It seemed like a jolt out of nowhere when my car hydroplaned on the freeway a few weeks ago, slamming into the median and causing my rims to bend like wilted flowers. Sadly, this was no accident.
It was a symptom.
It was yet another sign that my poor car had been driven further than God and General Motors ever intended it to go. You can only cheat death so many times. The failing electrical system, the fuel pump, the heater core, the radiator and the numerous dents and dings from misaligned tie-rods and whacked-out shocks… The Black Light could no longer handle city driving with the ease of it’s youth.

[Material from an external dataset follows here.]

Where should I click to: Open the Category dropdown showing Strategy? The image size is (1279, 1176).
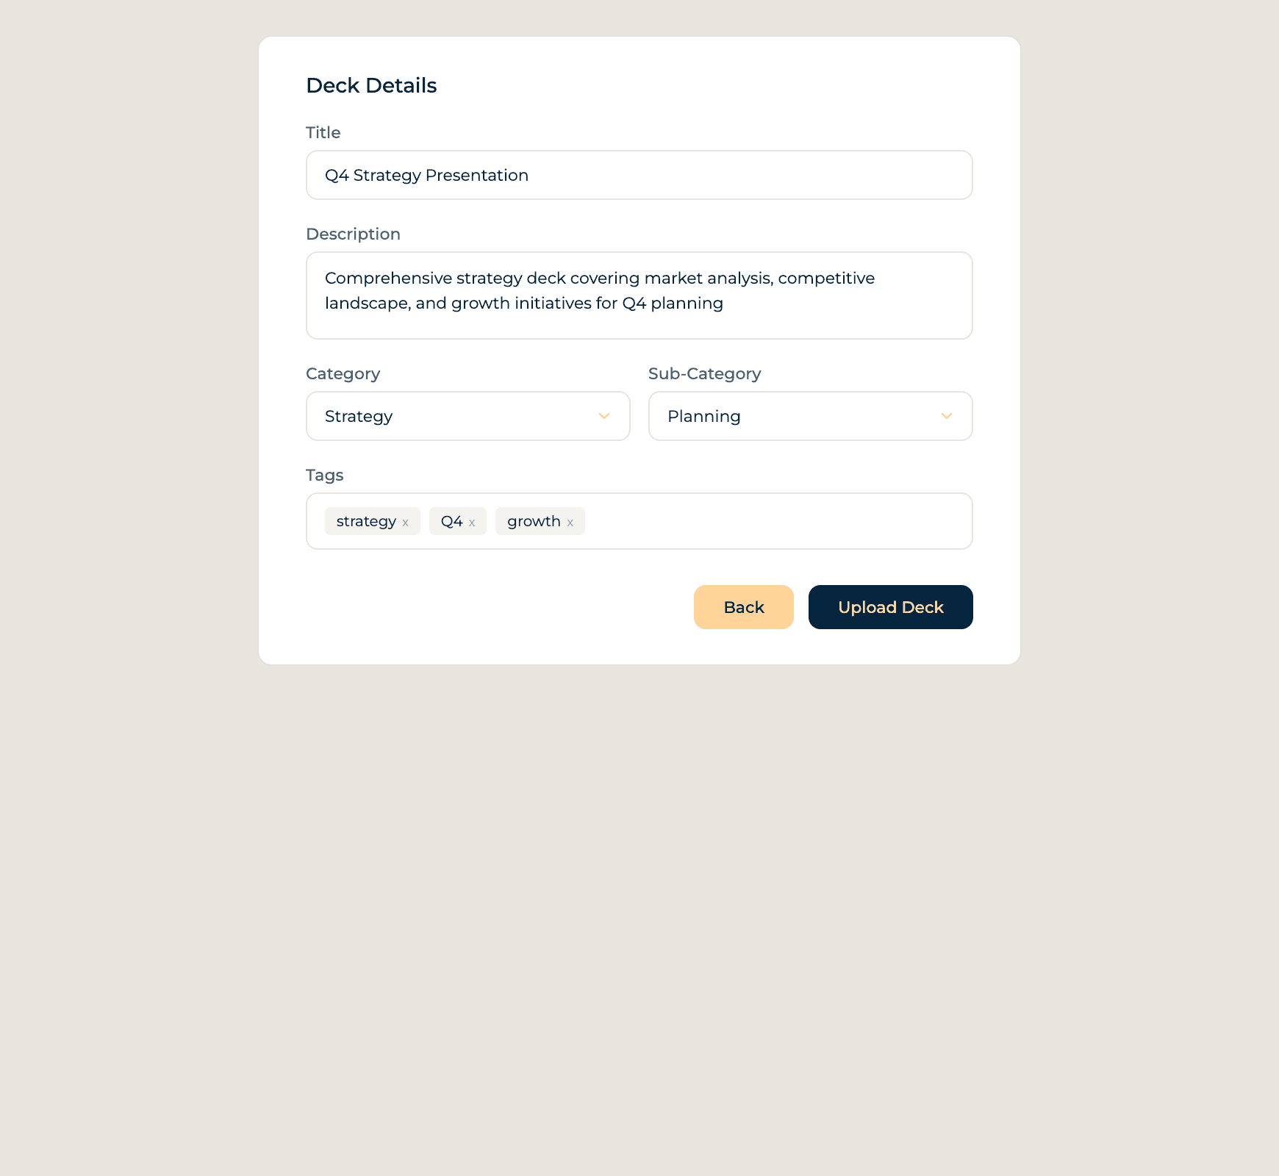456,416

But, I held on. I willed another chunk of debt onto the back of my automobile and in a week, it was back on the road again.
Then, it shuddered.
The blood-stained cough of consumption for a car like mine — slipping transmission. This wasn’t a valve, or some broken mirror or even a delicate aluminum radiator that seems so scary when it boils over.
This repair is twice the value of my car on the low end (assuming good resale value in the first place). When the mechanic made the diagnosis, I paused for a few minutes and then made the aching decision to pull the plug.

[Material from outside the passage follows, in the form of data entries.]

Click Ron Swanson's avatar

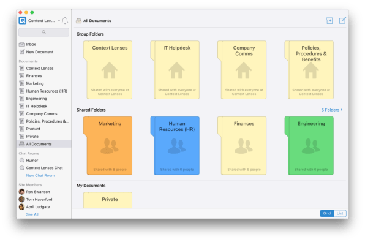[x=21, y=192]
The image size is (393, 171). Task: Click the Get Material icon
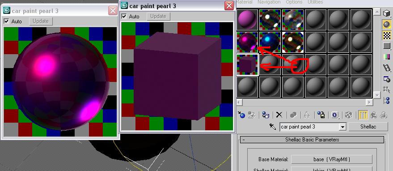241,115
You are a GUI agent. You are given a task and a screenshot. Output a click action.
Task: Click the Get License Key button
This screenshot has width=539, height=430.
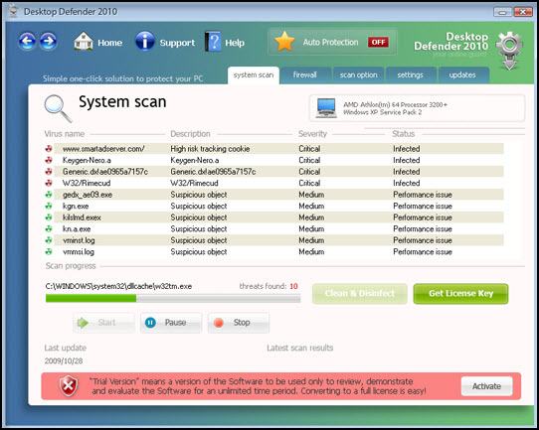[x=460, y=293]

“It’ll still run,” he told me. “But it will get worse.”
Today, for the first time since I got my vehicle over eight years ago, I drove away from the shop with no intentions of fixing my car.

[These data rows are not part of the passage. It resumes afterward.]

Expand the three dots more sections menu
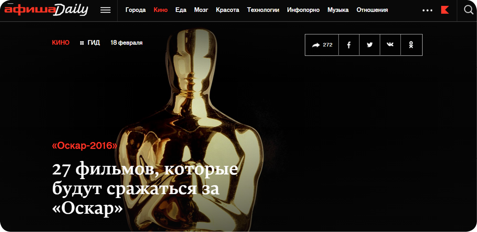The width and height of the screenshot is (477, 232). [427, 10]
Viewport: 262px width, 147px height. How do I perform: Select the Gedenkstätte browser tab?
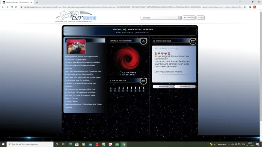17,2
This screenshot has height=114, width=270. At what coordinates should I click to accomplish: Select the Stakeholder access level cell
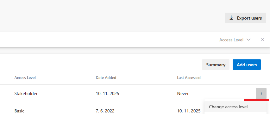(26, 93)
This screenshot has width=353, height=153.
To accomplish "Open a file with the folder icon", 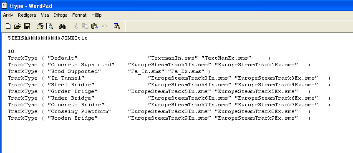I will coord(18,26).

This isn’t the end, but it is drawing near. I’m researching loans, lease options and trim levels. When the right deal comes along, I’ll putter up to the lot with my once-valiant traveling companion and trade him in for something newer, flashier and in possesion of a warranty.
Until then, I’ll keep driving, quietly cursing the jiggles and shakes as the gears shift. I’ll think of the good times — 25 hours from Vancouver to Reno… Midnight at the Oklahoma border… 2000 miles to California — and I’ll rev through the rough patches until the second gear catches and my car roars forward, growling to the world that he ain’t dead yet.